Newark, obviously, it is a Title I district. In this era of accountability frenzy (which is not a bad thing), some districts have taken to "teaching to the test" in a way that narrows the curricular focus. One result is that the students are shortchanged on an education. The content is lacking. Students at my school thought the Earth was the center of the universe :( Students at my school could not tell me who Hitler was or about the Holocaust :( The only black activists they know are MLK and Harriet Tubman :(

I shared this with the black professor and he, playing the devil's advocate, tried to guilt me into re-evaluating my choice. He said who but you then can/will address these issues? Newark is inundated with the least prepared teachers, the teachers no other district will take, why would you leave? I told him I, an eternal optimist, am jaded and cynical now. And for my sanity I cannot be swallowed by the cause. Its hard work when all around you the weight of the lack of support and services and technology and morale make you exhausted. 
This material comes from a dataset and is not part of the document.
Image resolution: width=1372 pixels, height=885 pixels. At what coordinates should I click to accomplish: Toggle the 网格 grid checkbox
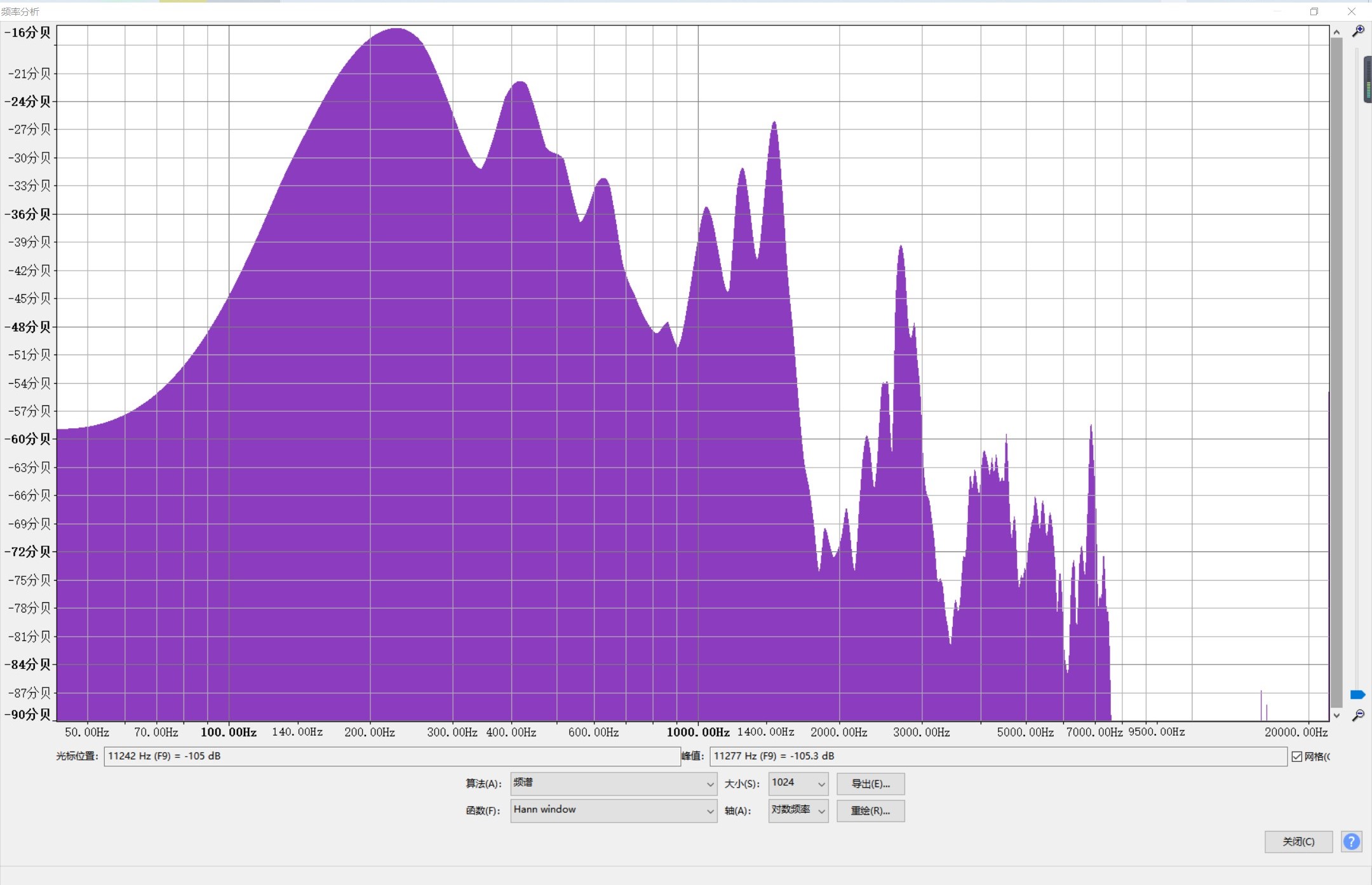click(x=1296, y=756)
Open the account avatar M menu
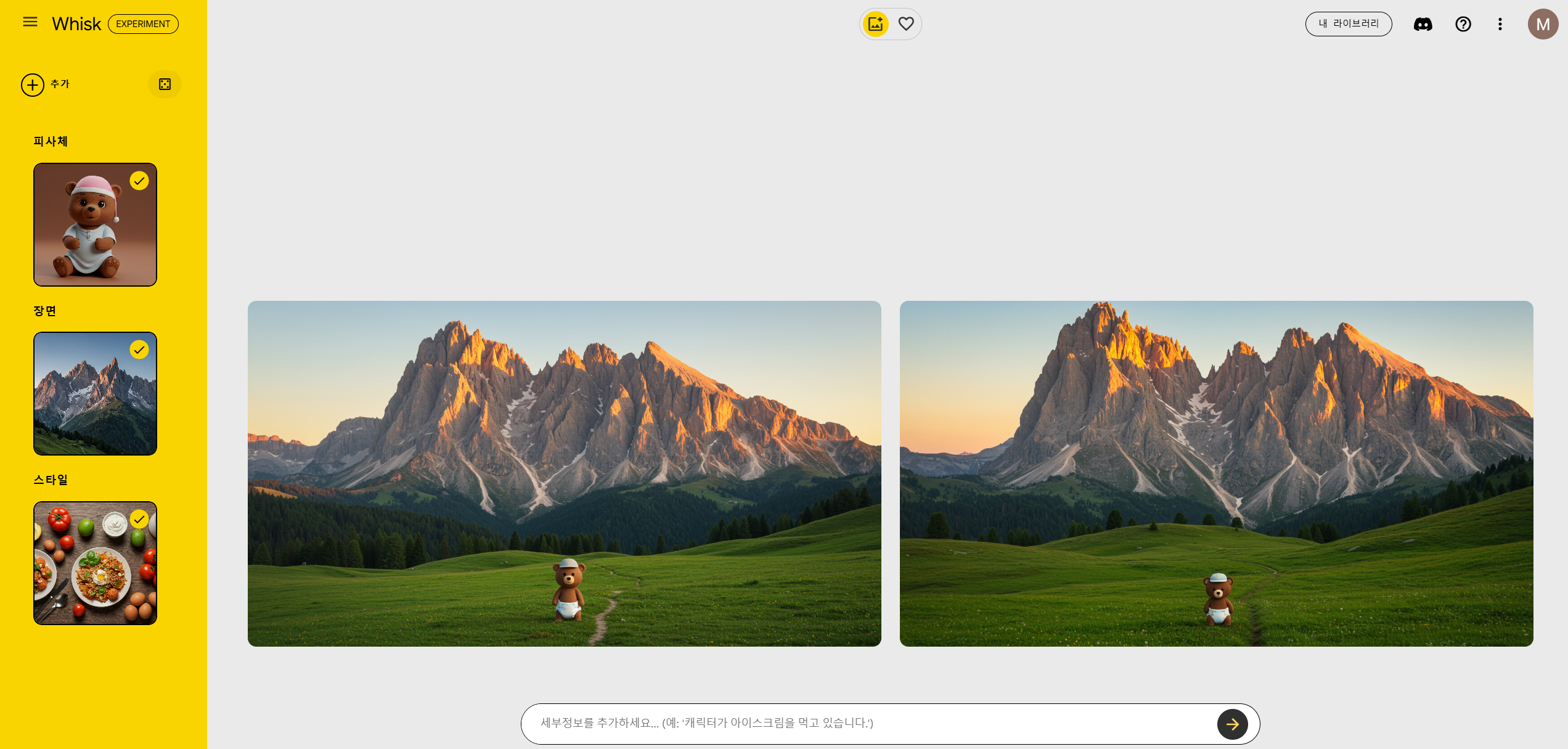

There are black students in the private school. Having been in a PWI-environment (predominantly white institution, Duke) myself I feel equally situated to contribute to the black students in the suburbs as I do with my Newark heritage and feeling obligated to give to Newark. I have matured and my thinking has evolved. I don't HAVE to be in the thick of the ghetto to make my mark. But in order to make ANY mark I have to feel supported and happy and optimistic.